STORED DATA -

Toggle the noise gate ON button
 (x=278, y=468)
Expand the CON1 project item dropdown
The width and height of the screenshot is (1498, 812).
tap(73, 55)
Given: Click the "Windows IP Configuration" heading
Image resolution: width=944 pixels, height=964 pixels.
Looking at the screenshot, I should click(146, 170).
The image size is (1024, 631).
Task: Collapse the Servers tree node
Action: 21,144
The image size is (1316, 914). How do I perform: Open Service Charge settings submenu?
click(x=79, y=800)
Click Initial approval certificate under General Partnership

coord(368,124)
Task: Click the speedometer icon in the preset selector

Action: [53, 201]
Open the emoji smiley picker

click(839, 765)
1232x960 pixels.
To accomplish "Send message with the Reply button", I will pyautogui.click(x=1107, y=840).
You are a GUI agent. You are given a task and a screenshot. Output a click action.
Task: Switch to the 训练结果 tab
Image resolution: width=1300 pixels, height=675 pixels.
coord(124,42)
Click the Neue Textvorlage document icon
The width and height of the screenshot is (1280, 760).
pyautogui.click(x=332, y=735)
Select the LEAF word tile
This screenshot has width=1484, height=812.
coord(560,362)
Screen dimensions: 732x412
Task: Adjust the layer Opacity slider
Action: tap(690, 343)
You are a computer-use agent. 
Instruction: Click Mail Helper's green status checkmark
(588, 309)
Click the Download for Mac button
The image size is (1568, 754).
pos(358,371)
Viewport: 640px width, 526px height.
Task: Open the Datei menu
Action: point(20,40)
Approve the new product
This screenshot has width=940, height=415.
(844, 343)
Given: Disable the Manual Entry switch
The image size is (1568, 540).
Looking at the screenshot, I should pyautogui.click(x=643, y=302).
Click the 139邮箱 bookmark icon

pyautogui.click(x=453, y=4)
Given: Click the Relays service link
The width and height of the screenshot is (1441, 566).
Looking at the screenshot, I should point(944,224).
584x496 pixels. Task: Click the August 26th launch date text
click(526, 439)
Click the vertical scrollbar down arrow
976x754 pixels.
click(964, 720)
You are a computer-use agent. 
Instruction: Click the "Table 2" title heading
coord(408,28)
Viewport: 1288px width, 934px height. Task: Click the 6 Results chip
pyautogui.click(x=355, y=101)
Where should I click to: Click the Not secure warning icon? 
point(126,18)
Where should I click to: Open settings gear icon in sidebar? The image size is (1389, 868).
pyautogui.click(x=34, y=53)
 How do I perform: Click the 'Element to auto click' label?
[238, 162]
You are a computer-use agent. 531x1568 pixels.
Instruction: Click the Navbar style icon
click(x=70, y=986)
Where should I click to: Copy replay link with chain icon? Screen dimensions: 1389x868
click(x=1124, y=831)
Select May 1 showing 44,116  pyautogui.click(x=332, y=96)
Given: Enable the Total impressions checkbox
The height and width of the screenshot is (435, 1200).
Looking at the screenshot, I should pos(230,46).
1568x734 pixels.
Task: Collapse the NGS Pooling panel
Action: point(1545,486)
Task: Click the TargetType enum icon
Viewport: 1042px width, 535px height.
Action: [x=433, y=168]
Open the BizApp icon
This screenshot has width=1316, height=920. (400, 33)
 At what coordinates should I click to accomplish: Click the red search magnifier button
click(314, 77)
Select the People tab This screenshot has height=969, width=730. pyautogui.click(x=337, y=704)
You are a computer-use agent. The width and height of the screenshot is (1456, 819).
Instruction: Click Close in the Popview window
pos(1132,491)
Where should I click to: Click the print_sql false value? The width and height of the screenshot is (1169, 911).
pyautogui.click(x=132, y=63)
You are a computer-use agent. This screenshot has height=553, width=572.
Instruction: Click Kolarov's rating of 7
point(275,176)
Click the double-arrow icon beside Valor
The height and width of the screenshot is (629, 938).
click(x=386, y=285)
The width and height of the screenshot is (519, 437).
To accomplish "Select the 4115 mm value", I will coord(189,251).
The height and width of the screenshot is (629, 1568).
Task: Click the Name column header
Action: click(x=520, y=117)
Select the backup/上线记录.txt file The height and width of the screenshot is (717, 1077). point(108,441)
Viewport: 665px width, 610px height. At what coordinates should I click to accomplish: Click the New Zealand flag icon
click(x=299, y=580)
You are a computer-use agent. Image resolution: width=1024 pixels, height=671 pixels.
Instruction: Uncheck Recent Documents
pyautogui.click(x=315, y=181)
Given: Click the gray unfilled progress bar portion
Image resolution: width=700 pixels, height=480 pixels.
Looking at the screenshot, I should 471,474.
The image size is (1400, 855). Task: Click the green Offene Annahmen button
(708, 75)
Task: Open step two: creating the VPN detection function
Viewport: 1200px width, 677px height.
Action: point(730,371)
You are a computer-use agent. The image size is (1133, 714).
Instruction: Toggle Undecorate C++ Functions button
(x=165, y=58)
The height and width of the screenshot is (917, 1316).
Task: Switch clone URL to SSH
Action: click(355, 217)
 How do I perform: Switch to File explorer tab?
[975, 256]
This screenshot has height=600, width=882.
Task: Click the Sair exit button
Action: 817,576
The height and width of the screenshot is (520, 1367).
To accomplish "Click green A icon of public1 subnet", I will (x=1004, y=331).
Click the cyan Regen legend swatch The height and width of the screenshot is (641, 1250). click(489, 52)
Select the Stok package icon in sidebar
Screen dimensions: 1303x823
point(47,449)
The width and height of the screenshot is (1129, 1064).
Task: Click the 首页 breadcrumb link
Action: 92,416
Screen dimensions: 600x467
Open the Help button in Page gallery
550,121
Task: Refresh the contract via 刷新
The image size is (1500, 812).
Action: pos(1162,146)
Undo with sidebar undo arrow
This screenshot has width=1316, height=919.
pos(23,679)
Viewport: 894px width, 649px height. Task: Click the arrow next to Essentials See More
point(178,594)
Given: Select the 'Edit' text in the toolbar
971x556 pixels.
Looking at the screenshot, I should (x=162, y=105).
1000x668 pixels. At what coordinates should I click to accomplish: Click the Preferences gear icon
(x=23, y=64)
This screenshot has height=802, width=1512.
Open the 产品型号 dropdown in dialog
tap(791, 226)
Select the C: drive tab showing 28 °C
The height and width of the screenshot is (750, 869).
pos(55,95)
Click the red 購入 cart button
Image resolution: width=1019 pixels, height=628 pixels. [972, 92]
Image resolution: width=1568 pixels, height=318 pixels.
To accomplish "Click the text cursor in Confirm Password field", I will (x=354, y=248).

YOUR OBJECTIVE - Can you give the whole listing again with "Relays" swapped for "Bridges" and everything else left unchanged?

ANSWER TO THIS PROBLEM -
Toggle the noise gate ON button
 (x=278, y=468)
Expand the CON1 project item dropdown
The width and height of the screenshot is (1498, 812).
tap(73, 55)
Given: Click the "Windows IP Configuration" heading
Image resolution: width=944 pixels, height=964 pixels.
Looking at the screenshot, I should click(146, 170).
The image size is (1024, 631).
Task: Collapse the Servers tree node
Action: 21,144
The image size is (1316, 914). How do I perform: Open Service Charge settings submenu?
click(x=79, y=800)
Click Initial approval certificate under General Partnership

coord(368,124)
Task: Click the speedometer icon in the preset selector

Action: [53, 201]
Open the emoji smiley picker

click(839, 765)
1232x960 pixels.
To accomplish "Send message with the Reply button", I will pyautogui.click(x=1107, y=840).
You are a GUI agent. You are given a task and a screenshot. Output a click action.
Task: Switch to the 训练结果 tab
Image resolution: width=1300 pixels, height=675 pixels.
coord(124,42)
Click the Neue Textvorlage document icon
The width and height of the screenshot is (1280, 760).
pyautogui.click(x=332, y=735)
Select the LEAF word tile
This screenshot has width=1484, height=812.
coord(560,362)
Screen dimensions: 732x412
Task: Adjust the layer Opacity slider
Action: tap(690, 343)
You are a computer-use agent. 
Instruction: Click Mail Helper's green status checkmark
(588, 309)
Click the Download for Mac button
The image size is (1568, 754).
pos(358,371)
Viewport: 640px width, 526px height.
Task: Open the Datei menu
Action: point(20,40)
Approve the new product
This screenshot has width=940, height=415.
(844, 343)
Given: Disable the Manual Entry switch
The image size is (1568, 540).
Looking at the screenshot, I should pyautogui.click(x=643, y=302).
Click the 139邮箱 bookmark icon

pyautogui.click(x=453, y=4)
Given: Click the Bridges service link
The width and height of the screenshot is (1441, 566).
Looking at the screenshot, I should point(944,224).
584x496 pixels. Task: Click the August 26th launch date text
click(526, 439)
Click the vertical scrollbar down arrow
976x754 pixels.
click(964, 720)
You are a computer-use agent. 
Instruction: Click the "Table 2" title heading
coord(408,28)
Viewport: 1288px width, 934px height. Task: Click the 6 Results chip
pyautogui.click(x=355, y=101)
Where should I click to: Click the Not secure warning icon? 
point(126,18)
Where should I click to: Open settings gear icon in sidebar? The image size is (1389, 868).
pyautogui.click(x=34, y=53)
 How do I perform: Click the 'Element to auto click' label?
[238, 162]
You are a computer-use agent. 531x1568 pixels.
Instruction: Click the Navbar style icon
click(x=70, y=986)
Where should I click to: Copy replay link with chain icon? Screen dimensions: 1389x868
click(x=1124, y=831)
Select May 1 showing 44,116  pyautogui.click(x=332, y=96)
Given: Enable the Total impressions checkbox
The height and width of the screenshot is (435, 1200).
Looking at the screenshot, I should pos(230,46).
1568x734 pixels.
Task: Collapse the NGS Pooling panel
Action: point(1545,486)
Task: Click the TargetType enum icon
Viewport: 1042px width, 535px height.
Action: [x=433, y=168]
Open the BizApp icon
This screenshot has width=1316, height=920. (400, 33)
 At what coordinates should I click to accomplish: Click the red search magnifier button
click(314, 77)
Select the People tab This screenshot has height=969, width=730. pyautogui.click(x=337, y=704)
You are a computer-use agent. The width and height of the screenshot is (1456, 819).
Instruction: Click Close in the Popview window
pos(1132,491)
Where should I click to: Click the print_sql false value? The width and height of the screenshot is (1169, 911).
pyautogui.click(x=132, y=63)
You are a computer-use agent. This screenshot has height=553, width=572.
Instruction: Click Kolarov's rating of 7
point(275,176)
Click the double-arrow icon beside Valor
The height and width of the screenshot is (629, 938).
click(x=386, y=285)
The width and height of the screenshot is (519, 437).
To accomplish "Select the 4115 mm value", I will coord(189,251).
The height and width of the screenshot is (629, 1568).
Task: Click the Name column header
Action: click(x=520, y=117)
Select the backup/上线记录.txt file The height and width of the screenshot is (717, 1077). point(108,441)
Viewport: 665px width, 610px height. At what coordinates should I click to accomplish: Click the New Zealand flag icon
click(x=299, y=580)
You are a computer-use agent. Image resolution: width=1024 pixels, height=671 pixels.
Instruction: Uncheck Recent Documents
pyautogui.click(x=315, y=181)
Given: Click the gray unfilled progress bar portion
Image resolution: width=700 pixels, height=480 pixels.
Looking at the screenshot, I should 471,474.
The image size is (1400, 855). Task: Click the green Offene Annahmen button
(708, 75)
Task: Open step two: creating the VPN detection function
Viewport: 1200px width, 677px height.
Action: point(730,371)
You are a computer-use agent. The image size is (1133, 714).
Instruction: Toggle Undecorate C++ Functions button
(x=165, y=58)
The height and width of the screenshot is (917, 1316).
Task: Switch clone URL to SSH
Action: click(355, 217)
 How do I perform: Switch to File explorer tab?
[975, 256]
This screenshot has height=600, width=882.
Task: Click the Sair exit button
Action: 817,576
The height and width of the screenshot is (520, 1367).
To accomplish "Click green A icon of public1 subnet", I will (x=1004, y=331).
Click the cyan Regen legend swatch The height and width of the screenshot is (641, 1250). click(489, 52)
Select the Stok package icon in sidebar
Screen dimensions: 1303x823
point(47,449)
The width and height of the screenshot is (1129, 1064).
Task: Click the 首页 breadcrumb link
Action: 92,416
Screen dimensions: 600x467
Open the Help button in Page gallery
550,121
Task: Refresh the contract via 刷新
The image size is (1500, 812).
Action: pos(1162,146)
Undo with sidebar undo arrow
This screenshot has width=1316, height=919.
pos(23,679)
Viewport: 894px width, 649px height. Task: Click the arrow next to Essentials See More
point(178,594)
Given: Select the 'Edit' text in the toolbar
971x556 pixels.
Looking at the screenshot, I should (x=162, y=105).
1000x668 pixels. At what coordinates should I click to accomplish: Click the Preferences gear icon
(x=23, y=64)
This screenshot has height=802, width=1512.
Open the 产品型号 dropdown in dialog
tap(791, 226)
Select the C: drive tab showing 28 °C
The height and width of the screenshot is (750, 869).
pos(55,95)
Click the red 購入 cart button
Image resolution: width=1019 pixels, height=628 pixels. [972, 92]
Image resolution: width=1568 pixels, height=318 pixels.
To accomplish "Click the text cursor in Confirm Password field", I will (x=354, y=248).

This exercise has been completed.